While arguably easier to clean up, the drier stool forms (types 1 and 2) tend to compact into large stool that can apply long term pressure to and abrade the lining of the large bowel.
During a bowel movement, dry stools may distend the anal canal beyond its normal aperture. This may require straining – and pain – to pass.
Straining to pass dry stools increases the risk of laceration of the anus, haemorrhoids, prolapse and the condition diverticulosis. This is when pouches form on the wall of the large bowel due to over-distension. These can become sites for infection or inflammation.
As a rule, softer but not watery stool forms are best.
Any change of bowel habit that leads to the sustained production of drier stools and a sense of incomplete emptying – or watery stools and a feeling of urgency – should be discussed with your doctor.
Why does water matter?
Even to the casual toilet bowl observers among us, the most obvious differentiating factor between stool forms is their water content.
The large bowel is an amazing recycling and repurposing centre for the body. Water recycling is one of its key functions.
Every day, our bodies invest around 9 litres of fluids into the digestion of food, including around 1.5 litres of saliva, 2.5 litres of stomach secretions and 0.8 litres of bile.
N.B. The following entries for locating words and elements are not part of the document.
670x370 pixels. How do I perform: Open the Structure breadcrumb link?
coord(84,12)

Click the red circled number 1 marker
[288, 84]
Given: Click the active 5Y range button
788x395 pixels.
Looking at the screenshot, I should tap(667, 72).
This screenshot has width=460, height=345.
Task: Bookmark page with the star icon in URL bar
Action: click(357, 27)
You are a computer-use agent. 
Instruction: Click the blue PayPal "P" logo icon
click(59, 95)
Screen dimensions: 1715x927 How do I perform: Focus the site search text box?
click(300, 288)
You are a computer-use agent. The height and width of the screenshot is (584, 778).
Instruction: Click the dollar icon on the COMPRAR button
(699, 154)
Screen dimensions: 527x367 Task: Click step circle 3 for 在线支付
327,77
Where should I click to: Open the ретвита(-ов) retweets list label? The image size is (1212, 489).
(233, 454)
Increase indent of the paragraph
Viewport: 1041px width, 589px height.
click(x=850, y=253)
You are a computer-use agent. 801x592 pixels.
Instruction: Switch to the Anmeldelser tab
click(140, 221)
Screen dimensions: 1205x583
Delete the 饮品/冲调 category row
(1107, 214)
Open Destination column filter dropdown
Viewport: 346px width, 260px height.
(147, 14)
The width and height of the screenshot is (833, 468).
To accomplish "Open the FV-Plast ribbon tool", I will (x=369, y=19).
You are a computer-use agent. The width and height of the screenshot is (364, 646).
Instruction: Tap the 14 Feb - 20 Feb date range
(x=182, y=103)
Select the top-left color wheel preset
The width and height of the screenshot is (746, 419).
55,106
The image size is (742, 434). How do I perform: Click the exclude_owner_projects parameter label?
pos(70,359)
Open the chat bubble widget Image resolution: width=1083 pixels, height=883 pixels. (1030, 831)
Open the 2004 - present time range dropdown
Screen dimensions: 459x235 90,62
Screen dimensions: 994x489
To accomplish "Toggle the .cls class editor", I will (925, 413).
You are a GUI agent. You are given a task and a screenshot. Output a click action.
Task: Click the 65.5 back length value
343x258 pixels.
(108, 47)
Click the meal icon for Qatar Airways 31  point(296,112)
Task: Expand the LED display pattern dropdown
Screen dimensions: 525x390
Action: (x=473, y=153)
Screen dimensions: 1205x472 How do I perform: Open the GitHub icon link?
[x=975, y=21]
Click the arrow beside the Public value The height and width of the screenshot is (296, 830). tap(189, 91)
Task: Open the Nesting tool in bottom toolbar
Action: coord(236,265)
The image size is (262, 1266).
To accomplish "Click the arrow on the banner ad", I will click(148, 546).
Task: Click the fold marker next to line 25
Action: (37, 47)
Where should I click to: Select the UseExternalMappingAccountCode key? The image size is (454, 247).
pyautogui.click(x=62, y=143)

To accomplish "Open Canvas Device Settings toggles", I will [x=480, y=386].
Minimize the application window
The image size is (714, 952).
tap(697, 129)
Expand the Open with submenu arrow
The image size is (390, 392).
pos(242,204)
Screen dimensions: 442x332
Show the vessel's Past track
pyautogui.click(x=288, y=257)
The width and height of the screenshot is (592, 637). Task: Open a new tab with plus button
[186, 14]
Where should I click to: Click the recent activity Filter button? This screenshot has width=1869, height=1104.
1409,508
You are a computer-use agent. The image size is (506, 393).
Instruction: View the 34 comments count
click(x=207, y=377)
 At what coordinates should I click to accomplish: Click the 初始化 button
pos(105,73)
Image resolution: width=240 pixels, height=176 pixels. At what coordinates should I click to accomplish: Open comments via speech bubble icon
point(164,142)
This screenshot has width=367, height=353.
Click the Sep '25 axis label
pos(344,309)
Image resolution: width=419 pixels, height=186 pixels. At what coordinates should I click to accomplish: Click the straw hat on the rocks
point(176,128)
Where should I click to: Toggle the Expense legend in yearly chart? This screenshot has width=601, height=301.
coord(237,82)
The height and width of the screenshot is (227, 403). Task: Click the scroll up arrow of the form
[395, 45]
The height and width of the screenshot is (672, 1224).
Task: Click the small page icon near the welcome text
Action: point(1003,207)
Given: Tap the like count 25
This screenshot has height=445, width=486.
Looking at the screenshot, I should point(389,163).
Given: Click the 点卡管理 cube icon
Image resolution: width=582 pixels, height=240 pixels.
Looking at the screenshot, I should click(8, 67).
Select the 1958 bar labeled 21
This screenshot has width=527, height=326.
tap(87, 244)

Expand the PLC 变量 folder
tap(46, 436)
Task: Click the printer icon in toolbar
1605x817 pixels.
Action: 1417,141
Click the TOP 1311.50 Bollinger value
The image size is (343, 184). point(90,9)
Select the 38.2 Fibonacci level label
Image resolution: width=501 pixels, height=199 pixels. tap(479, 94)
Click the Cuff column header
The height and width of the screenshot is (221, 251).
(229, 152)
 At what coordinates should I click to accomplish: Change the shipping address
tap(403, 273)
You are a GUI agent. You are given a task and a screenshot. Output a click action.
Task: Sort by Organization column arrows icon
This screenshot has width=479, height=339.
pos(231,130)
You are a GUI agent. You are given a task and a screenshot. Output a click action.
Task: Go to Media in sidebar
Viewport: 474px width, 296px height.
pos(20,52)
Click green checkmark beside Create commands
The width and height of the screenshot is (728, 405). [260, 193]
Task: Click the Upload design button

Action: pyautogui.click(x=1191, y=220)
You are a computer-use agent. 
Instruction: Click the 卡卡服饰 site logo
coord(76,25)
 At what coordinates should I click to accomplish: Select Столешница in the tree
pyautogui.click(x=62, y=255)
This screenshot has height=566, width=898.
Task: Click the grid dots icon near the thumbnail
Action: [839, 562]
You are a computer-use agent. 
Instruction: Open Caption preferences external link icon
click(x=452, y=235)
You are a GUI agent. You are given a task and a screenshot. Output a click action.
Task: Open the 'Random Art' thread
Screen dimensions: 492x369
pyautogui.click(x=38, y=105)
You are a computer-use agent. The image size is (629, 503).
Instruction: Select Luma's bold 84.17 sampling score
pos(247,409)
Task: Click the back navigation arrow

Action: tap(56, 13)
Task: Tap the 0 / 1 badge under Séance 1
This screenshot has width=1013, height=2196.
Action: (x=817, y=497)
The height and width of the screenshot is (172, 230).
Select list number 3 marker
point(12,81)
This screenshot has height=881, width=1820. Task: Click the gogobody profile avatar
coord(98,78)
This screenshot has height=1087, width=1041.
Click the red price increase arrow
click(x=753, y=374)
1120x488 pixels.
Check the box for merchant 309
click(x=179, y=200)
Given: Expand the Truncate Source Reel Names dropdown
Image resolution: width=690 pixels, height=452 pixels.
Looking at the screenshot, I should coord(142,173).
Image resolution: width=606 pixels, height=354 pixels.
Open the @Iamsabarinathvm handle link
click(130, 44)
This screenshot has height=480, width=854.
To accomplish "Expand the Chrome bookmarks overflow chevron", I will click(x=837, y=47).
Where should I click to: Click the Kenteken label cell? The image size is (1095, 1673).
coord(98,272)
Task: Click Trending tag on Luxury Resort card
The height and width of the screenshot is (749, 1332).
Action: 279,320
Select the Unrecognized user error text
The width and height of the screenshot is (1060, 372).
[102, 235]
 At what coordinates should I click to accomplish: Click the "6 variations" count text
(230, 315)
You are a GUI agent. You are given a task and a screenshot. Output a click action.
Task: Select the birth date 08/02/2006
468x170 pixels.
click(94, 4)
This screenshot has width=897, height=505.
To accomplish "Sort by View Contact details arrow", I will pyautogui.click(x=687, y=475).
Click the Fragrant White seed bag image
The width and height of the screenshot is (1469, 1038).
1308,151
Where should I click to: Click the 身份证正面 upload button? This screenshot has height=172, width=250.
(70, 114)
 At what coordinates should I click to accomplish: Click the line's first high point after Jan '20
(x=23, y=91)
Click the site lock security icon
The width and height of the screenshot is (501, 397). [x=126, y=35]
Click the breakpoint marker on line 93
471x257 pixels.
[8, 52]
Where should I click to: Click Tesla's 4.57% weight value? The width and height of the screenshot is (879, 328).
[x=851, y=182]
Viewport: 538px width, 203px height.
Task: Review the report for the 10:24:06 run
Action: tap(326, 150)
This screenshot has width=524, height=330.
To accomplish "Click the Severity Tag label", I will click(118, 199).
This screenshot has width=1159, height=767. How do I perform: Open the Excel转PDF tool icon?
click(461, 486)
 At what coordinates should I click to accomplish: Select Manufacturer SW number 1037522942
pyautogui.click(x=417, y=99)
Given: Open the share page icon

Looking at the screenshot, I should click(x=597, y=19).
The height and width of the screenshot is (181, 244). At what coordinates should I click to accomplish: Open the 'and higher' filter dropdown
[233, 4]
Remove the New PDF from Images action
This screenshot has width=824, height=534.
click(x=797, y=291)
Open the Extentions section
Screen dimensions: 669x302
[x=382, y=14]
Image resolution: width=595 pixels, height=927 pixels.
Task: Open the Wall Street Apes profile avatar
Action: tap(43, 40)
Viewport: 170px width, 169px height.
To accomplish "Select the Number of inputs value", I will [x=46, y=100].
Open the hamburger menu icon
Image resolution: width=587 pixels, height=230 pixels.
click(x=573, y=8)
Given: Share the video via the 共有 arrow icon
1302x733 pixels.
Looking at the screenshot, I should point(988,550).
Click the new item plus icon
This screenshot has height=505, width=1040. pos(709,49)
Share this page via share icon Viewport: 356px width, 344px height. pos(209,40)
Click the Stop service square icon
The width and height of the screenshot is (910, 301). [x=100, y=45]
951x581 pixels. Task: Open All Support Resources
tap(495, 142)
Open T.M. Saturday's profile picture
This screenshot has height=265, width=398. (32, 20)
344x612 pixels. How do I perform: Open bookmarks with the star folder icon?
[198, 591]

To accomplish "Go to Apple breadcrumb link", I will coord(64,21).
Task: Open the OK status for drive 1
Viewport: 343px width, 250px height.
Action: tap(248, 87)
But clearly we don’t defecate anywhere near this volume.
The longer it takes for digested food to pass through the large bowel, the more water gets reclaimed and the drier the stool becomes. So factors affecting the transit rate of food through our gastrointestinal tract will have significant influence on stool form.
Affluence and lifestyle impact on transit time. Antibiotics, pain killers (particularly opiate-containing drugs such as Endone but also more common pain-killers containing codeine) as well as physical inactivity all reduce how well the gut contracts. This slows the passage of food through the large bowel, which can lead to constipation.